Ma niente da fare, queste persone sono rimaste nel paese e, quando c’è stata una dura servitù, invece di ritornare in Canaan, dove avevano lasciato la loro proprietà, sono rimasti lì; hanno visto morire i loro figli uccisi dal Faraone, hanno visto che erano sottoposti ad una tremenda schiavitù. Ma perché soffrire quando Dio ci dà la possibilità di vivere come Suoi figli? La Bibbia afferma chiaramente che chi è nato da Dio, ha una nuova vita, un obiettivo ed una prospettiva rinnovati ma anche un meraviglioso Dio in cui confidare.
All’uomo è stato dato il libero arbitrio; Dio ci ha donato una mente con la quale fare delle scelte: essere schiavi o servire Lui. Vorrei farvi una domanda: volete essere schiavi del peccato o liberi da esso? Volete essere sottoposti al dominio del Faraone? Non essere liberi di pensare come volete, di vivere felici, tranquilli con una mente sempre offuscata o addirittura nel buio più fitto, oppure volete vivere nella luce del Signore Dio? Noi dobbiamo fare la scelta.
Dio ci pone davanti questa via, questa opportunità di vita. La Bibbia afferma che se il Figliol dell’uomo ci rende liberi, saremo veramente liberi; e se diveniamo liberi, lo siamo per uno scopo specifico. Questo dobbiamo comprendere: noi siamo chiamati a diventare il Santuario di Dio, dove Egli dimora. Non siamo chiamati ad essere un involucro di terra trasformata in carne ma, come afferma l’apostolo Paolo; “non sapete voi che siete il tempio di Dio, e che lo Spirito di Dio abita in voi?”.

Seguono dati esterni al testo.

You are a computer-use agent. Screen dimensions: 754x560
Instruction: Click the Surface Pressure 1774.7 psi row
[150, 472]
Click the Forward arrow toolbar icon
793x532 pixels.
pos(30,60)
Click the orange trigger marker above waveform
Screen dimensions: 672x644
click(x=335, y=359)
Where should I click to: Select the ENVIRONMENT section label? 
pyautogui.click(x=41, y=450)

Quindi siamo il santuario dello Spirito di Dio e, se siamo stati rigenerati per questo scopo, vogliamo rimanere in questa posizione come dice la Parola ancora una volta: il nostro destino è di essere dominati da Dio. A volte mi chiedo da chi io sia dominato; quale sia la persona che ha il controllo della mia vita. Spesso siamo dominati dai nostri pensieri egoistici, carnali, malvagi e animaleschi ma Dio non ci ha creati per questo scopo, siamo chiamati ad essere sotto il dominio di Dio. Gesù, prima di andarsene in cielo e lasciare sulla terra i Suoi discepoli, aveva detto loro una verità bella: “è bene per voi che io me ne vada, perché se non me ne vado, non verrà a voi il Consolatore…”.

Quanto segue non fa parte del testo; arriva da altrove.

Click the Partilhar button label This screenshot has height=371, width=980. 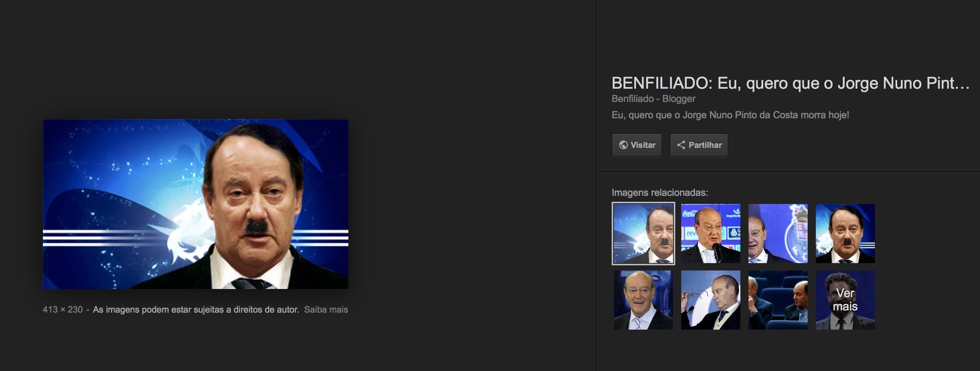click(705, 145)
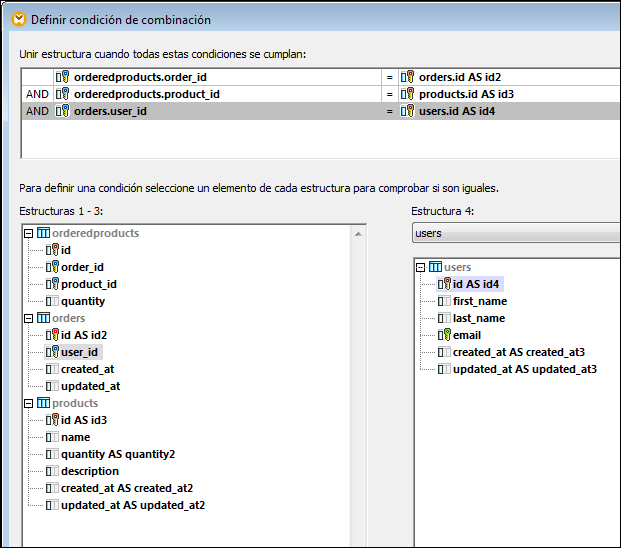Image resolution: width=621 pixels, height=548 pixels.
Task: Click the orders table icon in tree
Action: [x=42, y=318]
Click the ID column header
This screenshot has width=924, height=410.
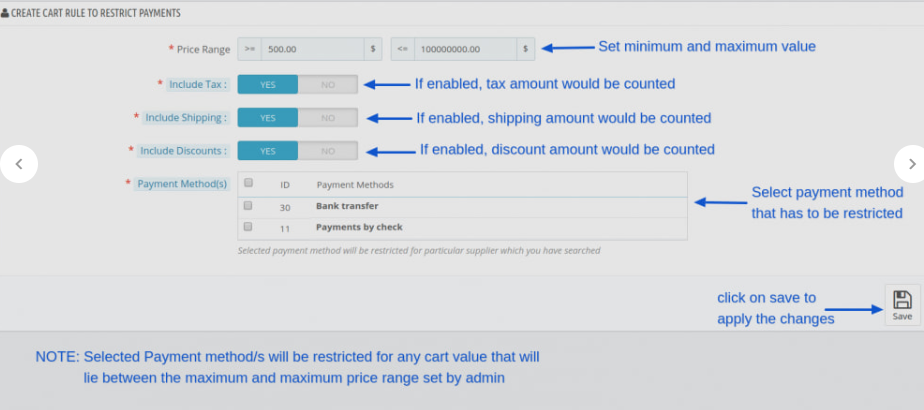click(x=285, y=185)
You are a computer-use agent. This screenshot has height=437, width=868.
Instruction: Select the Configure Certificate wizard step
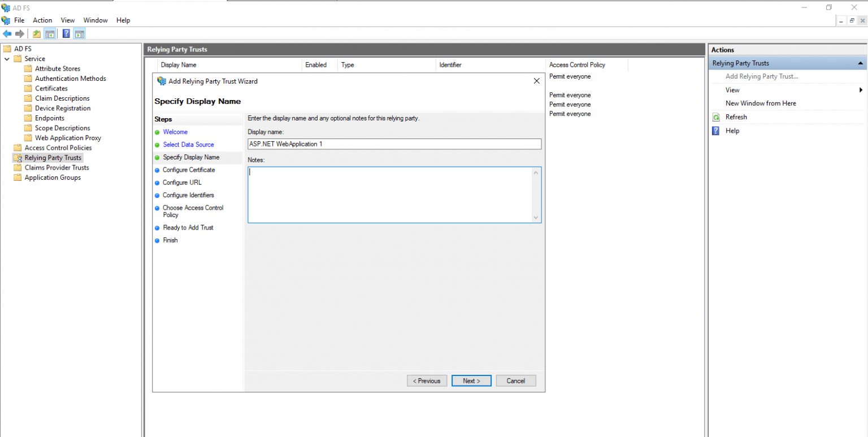[x=188, y=170]
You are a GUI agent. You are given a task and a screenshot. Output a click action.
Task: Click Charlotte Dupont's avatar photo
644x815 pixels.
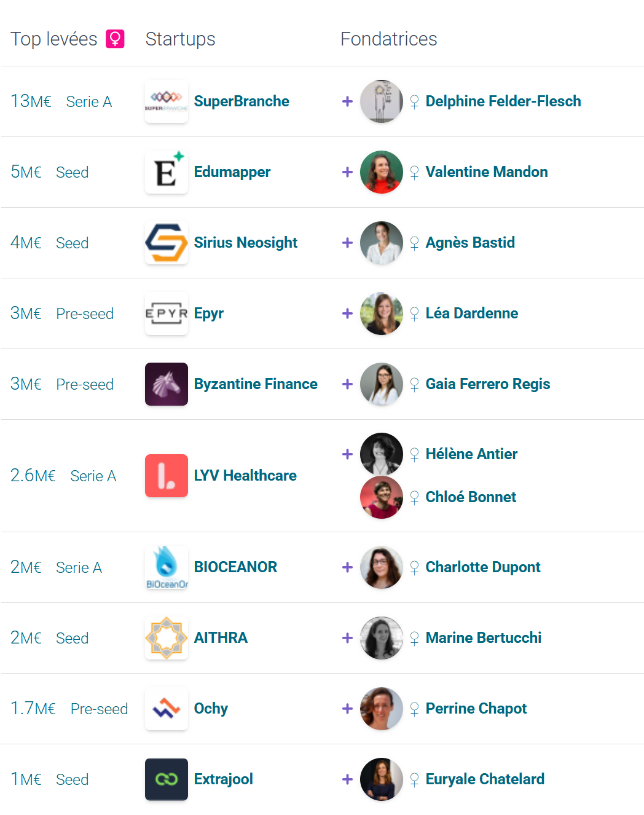point(382,567)
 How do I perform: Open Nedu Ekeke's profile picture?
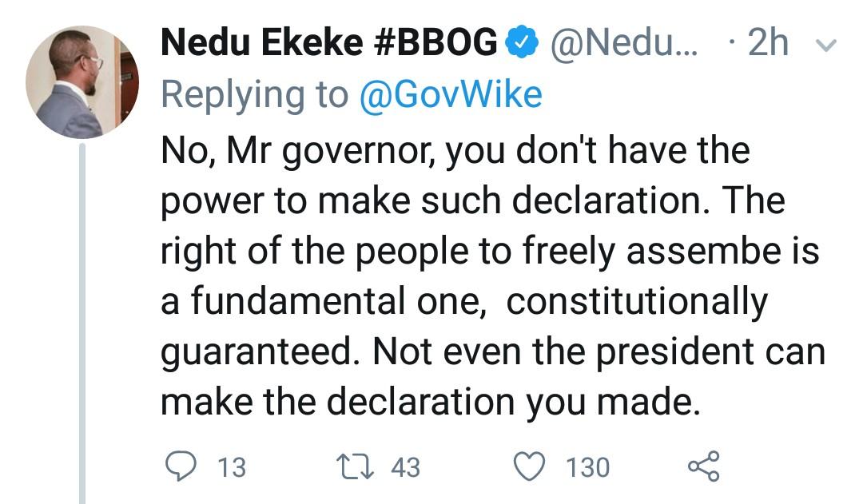click(82, 82)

Questo ci parla del dominio di Dio: posseduti da Dio, dall’onnipotente Dio per essere principi in questa terra. Dio afferma nella Sua Parola che Egli ci ha chiamati per essere un regno di sacerdoti all’Iddio nostro; siamo chiamati per essere seduti con Cristo Gesù al fianco del Padre; ci ha chiamati per essere più che vincitori perché possiamo dire con certezza come l’apostolo Paolo, che era certo di ciò che era dentro di lui: “Io sono persuaso che né morte, né vita né angeli potranno separarci dall’amore di Dio”. Io sono posseduto da Dio. io posso ogni cosa in Colui che mi fortifica, perché non prendo forza dall’esterno di me, la mia forza viene dall’interno. Dio vuole darti questa forza, vuole fare di te una nuova creatura, una persona nuova che possa amare Dio. Vuole fare di te il Suo Santuario che appartiene all’Eterno.